The legal profession knows its sources: statutes, case law, treaties, scholarly literature, and custom. We’re trained to navigate these carefully and critically, always seeking meaning and direction. But a new layer is emerging—one that operates outside formal validation yet increasingly influences our daily legal practice. It’s a source not found on rechtspraak.nl, but in the prompt history of ChatGPT. A quiet, fast-moving development that I, with a touch of irony but equal seriousness, call prompt law.

Strategy as a Use Case

As the co-founder of Uncover—a legal tech company focused on applying AI in legal practice—I see daily how rapidly large language models (LLMs) are becoming embedded in lawyers’ workflows. Not as a gimmick, but as a serious tool for analysis, document drafting, knowledge sharing, and increasingly, for strategy. And it’s no surprise: the power of generative AI is astounding. With the right prompt, you can generate contract clauses, legal summaries, or comparative analyses in seconds. What once took a full afternoon can now be done in minutes.

But that convenience comes with something more fundamental. Anyone who works with LLMs quickly notices patterns. Certain prompts consistently produce good results. They’re saved, shared, reused. Law firms build internal prompt libraries. Legal teams develop their own AI dialects. And increasingly, the same phrasing shows up in AI-generated outputs. If a particular prompt reliably yields a certain outcome—say, for a settlement agreement—that output eventually comes to be seen as "standard." A kind of consensus. A norm.

The Normalizing Role of AI

This gives AI a normative role—even though we never formally granted it one. Prompt law, in other words: not created by courts, but by repetition. Not legitimized by legislation, but by users. An accumulation of assumptions, logic, and linguistic probability that starts to carry legal authority simply because it's well-written and widely used.

For lawyers, this is both an opportunity and a risk. The opportunity lies in AI’s potential as a powerful assistant. Used wisely, it can make legal work more efficient, more accessible, even more creative. But the risk is in mistaking prediction for principle. An LLM doesn’t reason—it predicts. It’s built on patterns, not doctrines. It doesn’t differentiate between a Supreme Court majority opinion and a popular blog post—unless you as the user tell it to.

Generative AI naturally gravitates toward the average. And ironically, the more we reuse AI-generated output, the more powerful that average becomes. Especially in private law, where parties enjoy significant freedom, we risk a scenario where LLM outputs begin to set the tone. “This is how everyone does it now” becomes backed by “this is how the AI usually says it.” But the key question remains: is that sound law?

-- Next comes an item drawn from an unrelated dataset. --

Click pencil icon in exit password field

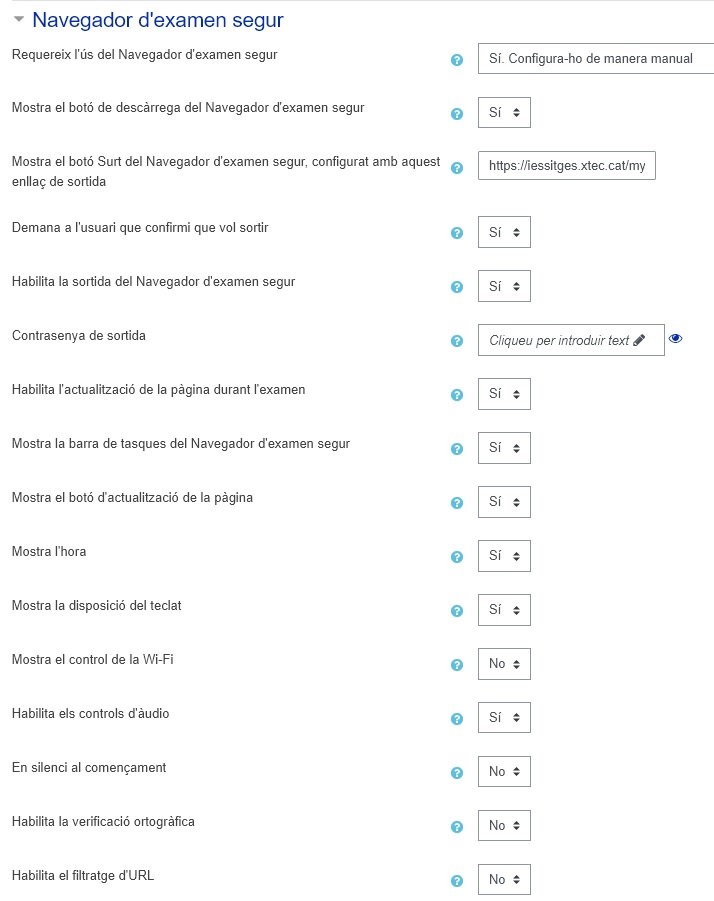639,340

A New Responsibility for Lawyers

This is where the role of the lawyer becomes crucial. Not to shut AI out—in fact, I believe LLMs will soon be as commonplace as case law databases or internal knowledge banks—but to use it with awareness and expertise. That means understanding how these models function, knowing their blind spots, and recognizing where legal nuance is essential. More importantly, it means realizing that as users, we actively shape what the model returns.

In a sense, we’re witnessing the birth of a new form of legal sourcing. Not a formal source, but one that undeniably impacts the legal landscape. This new layer demands both legal craftsmanship and technological literacy: skill in prompting, awareness of AI ethics, and above all, critical thinking.

An Extra Layer—Not a Replacement

Prompt law doesn’t mean the law is disappearing. It means we’re adding an extra layer—one we must learn to interpret and evaluate as legal professionals. If we do that well, LLMs can enhance our craft—not replace it.

Because the law is not an average outcome. It is a system of choices, interests, and principles. AI can assist in that system, but the responsibility remains ours. That’s why we, as lawyers, must decide which prompts are worth repeating—and which are not.